Warum StatefulSets anstelle von Deployments verwenden?
Sie sollten immer StatefulSets für Workloads verwenden, die vSphere-Speicher konsumieren, da dieser Ressourcentyp entwickelt wurde, um ein Problem mit VMDK-Blockspeicher zu adressieren.
Da vSphere-Volumes von VMDK-Blockspeicher unterstützt werden, unterstützen sie nur einen Zugriffsmodus von ReadWriteOnce. Diese Einstellung beschränkt das Volume, sodass es nur an einen einzelnen Pod gleichzeitig gemountet werden kann, es sei denn, alle Pods, die dieses Volume konsumieren, befinden sich auf demselben Knoten. Dieses Verhalten macht eine Deployment-Ressource unbrauchbar für das Skalieren über eine einzelne Replikation hinaus, wenn sie vSphere-Volumes konsumiert.

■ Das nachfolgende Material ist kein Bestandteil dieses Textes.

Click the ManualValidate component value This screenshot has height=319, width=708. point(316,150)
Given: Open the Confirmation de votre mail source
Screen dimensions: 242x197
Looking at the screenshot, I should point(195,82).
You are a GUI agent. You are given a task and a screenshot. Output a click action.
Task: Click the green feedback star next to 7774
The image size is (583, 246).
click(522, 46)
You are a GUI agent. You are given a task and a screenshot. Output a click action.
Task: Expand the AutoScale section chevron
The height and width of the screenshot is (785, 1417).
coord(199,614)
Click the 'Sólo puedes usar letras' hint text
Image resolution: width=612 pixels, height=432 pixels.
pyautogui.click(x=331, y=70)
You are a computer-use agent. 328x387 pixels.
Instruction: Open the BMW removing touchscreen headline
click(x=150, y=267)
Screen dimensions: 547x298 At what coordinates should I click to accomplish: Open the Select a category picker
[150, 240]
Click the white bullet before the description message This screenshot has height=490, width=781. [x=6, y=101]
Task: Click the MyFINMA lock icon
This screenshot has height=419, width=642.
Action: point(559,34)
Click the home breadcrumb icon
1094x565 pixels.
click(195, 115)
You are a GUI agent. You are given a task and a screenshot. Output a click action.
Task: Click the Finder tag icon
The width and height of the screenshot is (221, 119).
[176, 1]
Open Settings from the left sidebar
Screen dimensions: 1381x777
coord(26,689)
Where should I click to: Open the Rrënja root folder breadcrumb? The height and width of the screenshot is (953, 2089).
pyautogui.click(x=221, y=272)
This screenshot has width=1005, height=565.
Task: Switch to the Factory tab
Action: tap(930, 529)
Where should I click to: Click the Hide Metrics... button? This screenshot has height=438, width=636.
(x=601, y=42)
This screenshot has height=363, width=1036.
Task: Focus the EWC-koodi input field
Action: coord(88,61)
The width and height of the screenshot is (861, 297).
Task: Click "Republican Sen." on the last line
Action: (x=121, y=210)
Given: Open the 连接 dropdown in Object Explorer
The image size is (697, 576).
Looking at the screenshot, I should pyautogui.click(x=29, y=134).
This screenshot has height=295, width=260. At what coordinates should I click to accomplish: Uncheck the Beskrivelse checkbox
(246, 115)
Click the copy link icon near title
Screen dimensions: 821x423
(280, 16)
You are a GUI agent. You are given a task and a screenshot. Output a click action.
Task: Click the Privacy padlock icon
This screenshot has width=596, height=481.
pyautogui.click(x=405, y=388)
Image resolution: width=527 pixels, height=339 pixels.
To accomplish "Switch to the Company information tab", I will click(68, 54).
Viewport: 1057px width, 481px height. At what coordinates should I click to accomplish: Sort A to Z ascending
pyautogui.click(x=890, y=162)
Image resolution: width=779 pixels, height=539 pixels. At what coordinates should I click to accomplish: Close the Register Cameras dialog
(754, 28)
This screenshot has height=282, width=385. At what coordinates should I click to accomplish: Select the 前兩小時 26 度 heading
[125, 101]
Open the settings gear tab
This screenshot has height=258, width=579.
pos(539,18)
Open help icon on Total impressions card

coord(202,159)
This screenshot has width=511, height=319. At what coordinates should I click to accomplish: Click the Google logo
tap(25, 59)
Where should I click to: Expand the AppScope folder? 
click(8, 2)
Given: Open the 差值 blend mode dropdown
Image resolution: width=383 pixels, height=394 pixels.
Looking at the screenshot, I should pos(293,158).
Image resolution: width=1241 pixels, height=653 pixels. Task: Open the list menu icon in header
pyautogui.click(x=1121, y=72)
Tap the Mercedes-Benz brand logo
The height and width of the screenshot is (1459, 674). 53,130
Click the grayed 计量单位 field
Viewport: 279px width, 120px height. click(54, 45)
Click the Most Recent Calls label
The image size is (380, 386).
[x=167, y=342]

Selbst die Verwendung einer Deployment-Ressource mit nur einem Replikat kann zu einer Deadlock-Situation beim Aktualisieren des Deployments führen. Wenn der aktualisierte Pod auf einen anderen Knoten geplant wird als der, auf dem der vorhandene Pod lebt, wird er nicht starten, da die VMDK weiterhin an dem anderen Knoten angehängt ist.